You are viewing a plain text version of this content. The canonical link for it is here.

Posted to common-user@hadoop.apache.org by Deepak Diwakar <dd...@gmail.com> on 2010/07/28 21:16:43 UTC

Multiple final reduced outputs

I have setup 2 node clusters and ran many jobs including wordcount.  In all
the output folders i am getting two mutual exclusive output files as
part-00000 and part-00001 instead of single output. A merging should take
place to get into one single output file which is not occurring here .

Could someone point me out where i am going wrong?

Thanks & regards
- Deepak Diwakar,

Re: Multiple final reduced outputs

Posted by VV <ch...@gmail.com>.

Hi Deepak,

AFAIK, the number of output files depends on the number of reduce tasks (i
hope i'm not missing any other factors). So, If a single output file is the
requirement, then setting number of reduce tasks to 1 should work. Another
solution would be to put another job with these output files as input and
merge them.

Hope this helps,
Chaitanya.

On Thu, Jul 29, 2010 at 12:46 AM, Deepak Diwakar <dd...@gmail.com>wrote:

> I have setup 2 node clusters and ran many jobs including wordcount.  In all
> the output folders i am getting two mutual exclusive output files as
> part-00000 and part-00001 instead of single output.

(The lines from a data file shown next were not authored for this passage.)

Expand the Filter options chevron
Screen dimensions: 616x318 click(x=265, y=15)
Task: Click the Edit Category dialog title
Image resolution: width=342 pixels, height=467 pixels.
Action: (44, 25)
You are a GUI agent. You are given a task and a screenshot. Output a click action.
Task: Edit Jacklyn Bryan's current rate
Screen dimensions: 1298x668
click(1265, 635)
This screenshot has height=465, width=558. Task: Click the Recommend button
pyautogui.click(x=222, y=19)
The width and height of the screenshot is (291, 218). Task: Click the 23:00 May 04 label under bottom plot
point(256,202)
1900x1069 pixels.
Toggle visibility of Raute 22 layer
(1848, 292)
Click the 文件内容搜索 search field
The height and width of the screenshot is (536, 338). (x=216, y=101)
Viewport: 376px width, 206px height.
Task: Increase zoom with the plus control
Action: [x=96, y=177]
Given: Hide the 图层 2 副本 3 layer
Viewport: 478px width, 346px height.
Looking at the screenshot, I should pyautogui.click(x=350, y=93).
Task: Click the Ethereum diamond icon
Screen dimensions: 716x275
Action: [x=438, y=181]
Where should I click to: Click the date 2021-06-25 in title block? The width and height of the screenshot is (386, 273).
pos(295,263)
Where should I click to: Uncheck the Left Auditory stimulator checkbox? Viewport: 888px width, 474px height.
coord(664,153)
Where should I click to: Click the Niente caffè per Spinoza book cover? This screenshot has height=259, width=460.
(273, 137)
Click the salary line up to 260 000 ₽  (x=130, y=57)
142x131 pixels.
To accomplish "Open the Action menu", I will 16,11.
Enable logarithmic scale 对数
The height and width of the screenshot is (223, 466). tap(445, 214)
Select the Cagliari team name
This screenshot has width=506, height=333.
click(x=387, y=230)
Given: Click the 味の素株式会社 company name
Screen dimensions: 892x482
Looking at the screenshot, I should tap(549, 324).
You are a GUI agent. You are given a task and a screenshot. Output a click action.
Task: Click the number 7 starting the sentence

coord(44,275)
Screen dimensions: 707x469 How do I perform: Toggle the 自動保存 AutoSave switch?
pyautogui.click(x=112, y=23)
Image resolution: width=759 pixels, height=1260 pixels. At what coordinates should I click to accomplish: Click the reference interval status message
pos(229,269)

A merging should take
> place to get into one single output file which is not occurring here .
>
> Could someone point me out where i am going wrong?
>
> Thanks & regards
> - Deepak Diwakar,
>

Re: Multiple final reduced outputs

Posted by Deepak Diwakar <dd...@gmail.com>.

Yep Harsh. I was doing the same just wondering why not we have option at
master to combine them into a single file. That could be a feature( and if
its there please let me know ). Similar to setting reduce class to job ,we
may set a merger/master-combiner to that class  into code itself.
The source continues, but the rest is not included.